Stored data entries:
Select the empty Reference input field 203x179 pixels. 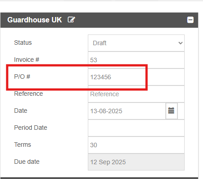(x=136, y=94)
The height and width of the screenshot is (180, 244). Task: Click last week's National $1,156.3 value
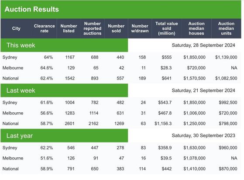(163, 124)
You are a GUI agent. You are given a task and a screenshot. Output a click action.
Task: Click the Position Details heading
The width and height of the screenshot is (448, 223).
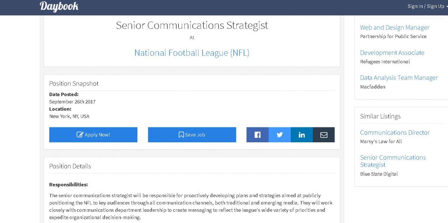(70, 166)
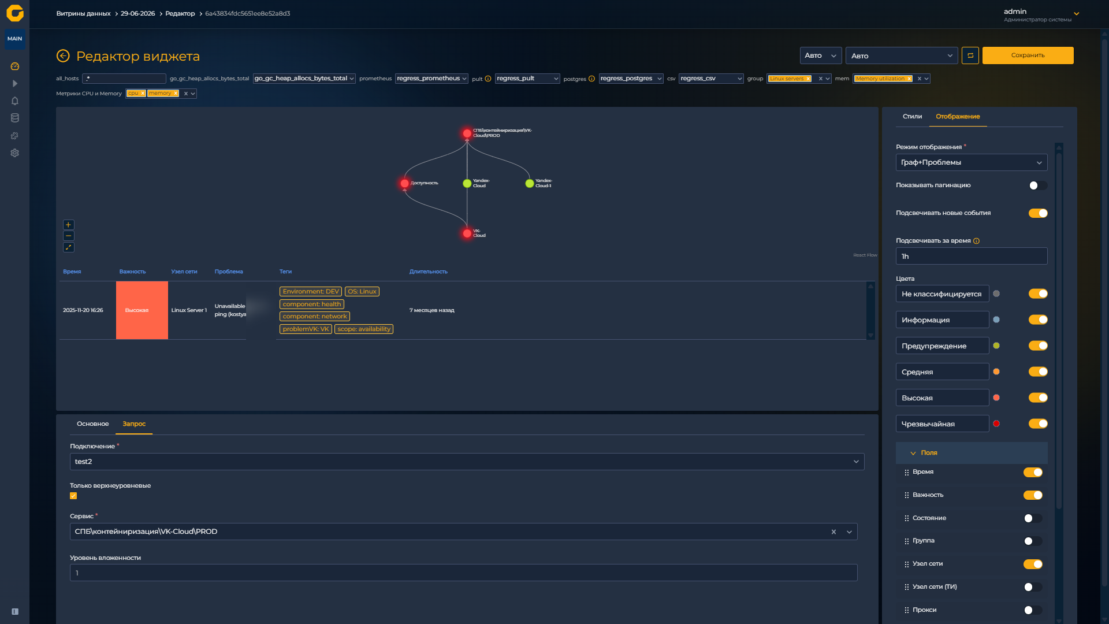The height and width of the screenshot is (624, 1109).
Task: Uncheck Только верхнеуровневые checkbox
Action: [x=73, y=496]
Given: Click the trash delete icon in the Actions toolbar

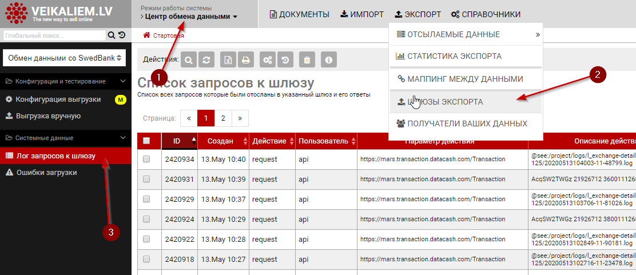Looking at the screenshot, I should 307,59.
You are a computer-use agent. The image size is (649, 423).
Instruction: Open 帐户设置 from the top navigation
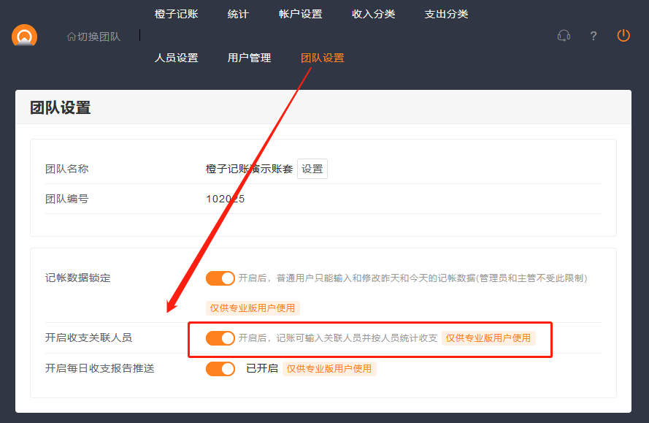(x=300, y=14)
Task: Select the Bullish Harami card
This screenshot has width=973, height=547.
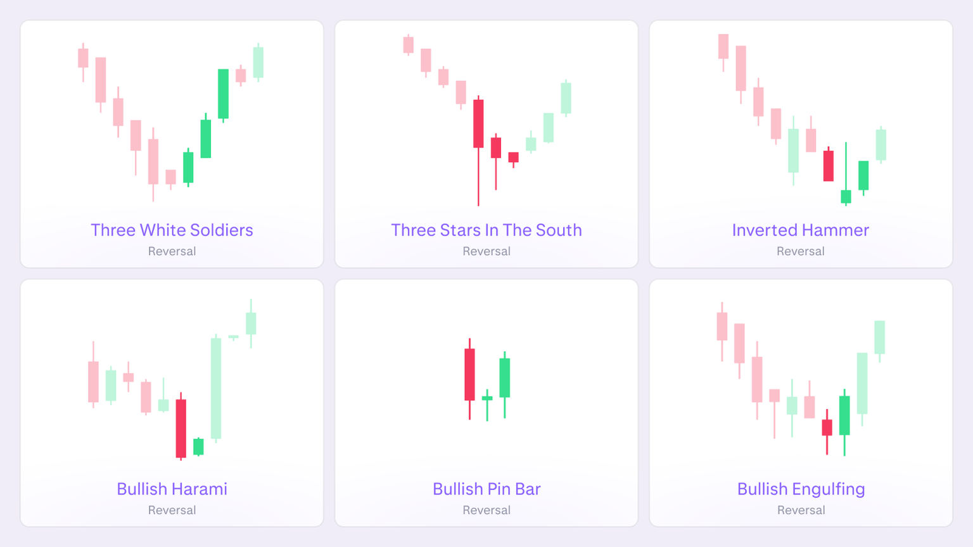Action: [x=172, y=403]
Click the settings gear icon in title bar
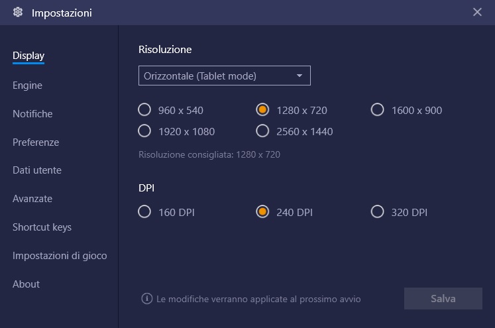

---

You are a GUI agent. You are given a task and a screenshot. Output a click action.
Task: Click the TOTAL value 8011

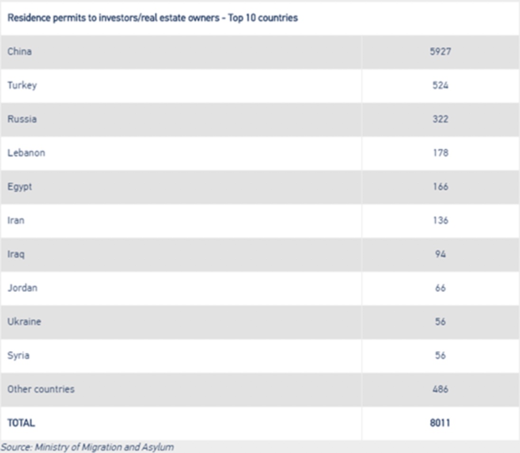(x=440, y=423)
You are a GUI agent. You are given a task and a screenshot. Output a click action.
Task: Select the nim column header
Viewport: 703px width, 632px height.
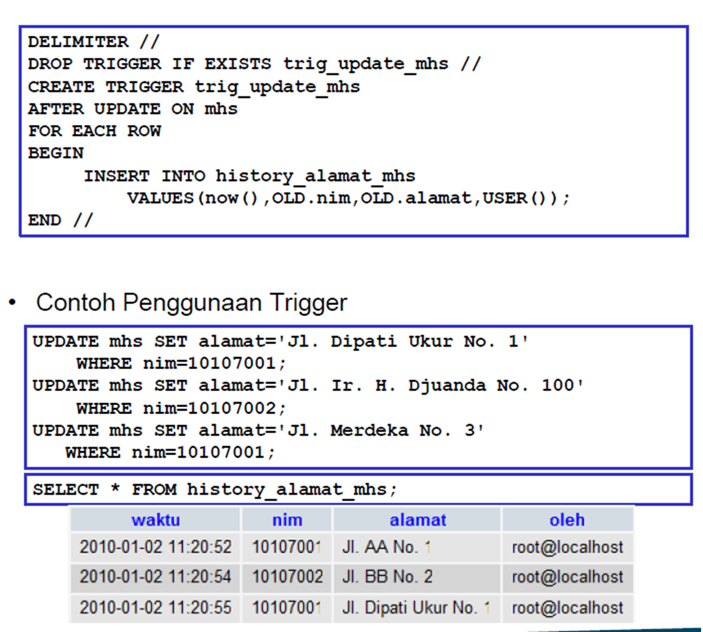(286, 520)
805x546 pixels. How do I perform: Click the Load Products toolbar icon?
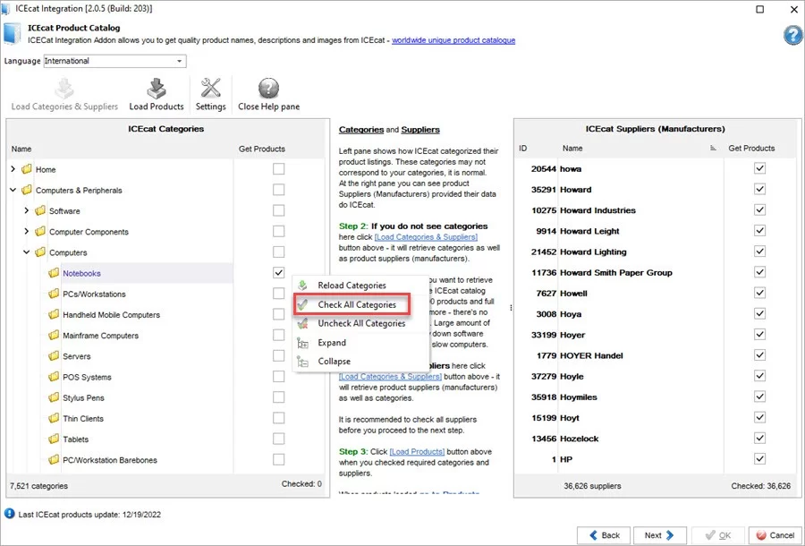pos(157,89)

### ACTION ITEM
Leaving each picture behind, please give again exactly the lines above from the one with "This screenshot has width=973, height=547." through the one with "Click the settings gear icon in title bar", both included, and no others.

### ANSWER
This screenshot has width=973, height=547.
Action: [x=172, y=403]
Click the settings gear icon in title bar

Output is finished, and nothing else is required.